I haven’t been watching TV or going on news websites. I turn the front page face down before reading the rest of the newspaper. I tune the car radio to the all-Christmas-music-all-the-time channel, and I don’t even like most Christmas music.
I won’t look at pictures of the first graders who died in Connecticut on Friday or the adults who died with them. I don’t want to know their names. I don’t want to hear the comments from their families. And I don’t want to think about the phone calls that went out to all the grandmas.

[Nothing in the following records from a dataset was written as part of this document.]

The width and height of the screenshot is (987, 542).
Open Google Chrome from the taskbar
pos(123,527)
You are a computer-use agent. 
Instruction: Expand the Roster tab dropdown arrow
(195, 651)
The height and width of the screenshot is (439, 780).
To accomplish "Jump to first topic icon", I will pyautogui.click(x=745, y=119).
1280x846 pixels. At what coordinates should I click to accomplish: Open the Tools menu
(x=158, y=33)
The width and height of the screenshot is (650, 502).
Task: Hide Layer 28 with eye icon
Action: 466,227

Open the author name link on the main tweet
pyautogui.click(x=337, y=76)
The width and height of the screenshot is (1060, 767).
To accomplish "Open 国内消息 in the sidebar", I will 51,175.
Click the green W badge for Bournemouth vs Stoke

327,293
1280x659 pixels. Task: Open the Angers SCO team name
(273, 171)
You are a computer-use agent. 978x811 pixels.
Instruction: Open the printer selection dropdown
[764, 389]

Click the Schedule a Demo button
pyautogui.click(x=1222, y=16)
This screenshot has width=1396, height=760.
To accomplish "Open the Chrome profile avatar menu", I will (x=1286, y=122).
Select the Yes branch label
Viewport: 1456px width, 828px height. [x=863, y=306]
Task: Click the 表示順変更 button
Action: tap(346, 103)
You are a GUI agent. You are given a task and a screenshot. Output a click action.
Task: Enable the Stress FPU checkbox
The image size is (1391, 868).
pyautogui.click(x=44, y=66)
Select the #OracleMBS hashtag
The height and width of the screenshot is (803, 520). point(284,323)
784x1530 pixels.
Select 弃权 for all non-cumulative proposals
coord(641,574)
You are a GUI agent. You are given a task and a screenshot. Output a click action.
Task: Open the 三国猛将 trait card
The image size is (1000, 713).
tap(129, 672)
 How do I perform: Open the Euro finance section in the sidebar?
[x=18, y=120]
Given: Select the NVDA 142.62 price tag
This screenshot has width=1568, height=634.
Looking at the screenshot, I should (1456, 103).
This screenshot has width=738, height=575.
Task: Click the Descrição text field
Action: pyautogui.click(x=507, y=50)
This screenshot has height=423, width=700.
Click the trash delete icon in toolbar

Because I am a grandma, of a sweet, smart, thoughtful first grader, and also a preschooler, second grader and sixth grader. I don’t want to think about what it would be like to know they wouldn’t be at my house on Christmas Day or any Christmas Day in the future.
I am angry and sad and sick to death of it all. Of mass killings that have become commonplace. Of turning on the local news and learning that another child was gunned down in their own neighborhood. I’m sick of the NRA and the enormous power of the gun lobby, the excuses and convoluted logic. I’m mad at people like me who didn’t fight harder for gun control.
I am going to two school Christmas programs this week. They will be fun and silly, and the kids will do what kids always do. But this year I will bring tissues.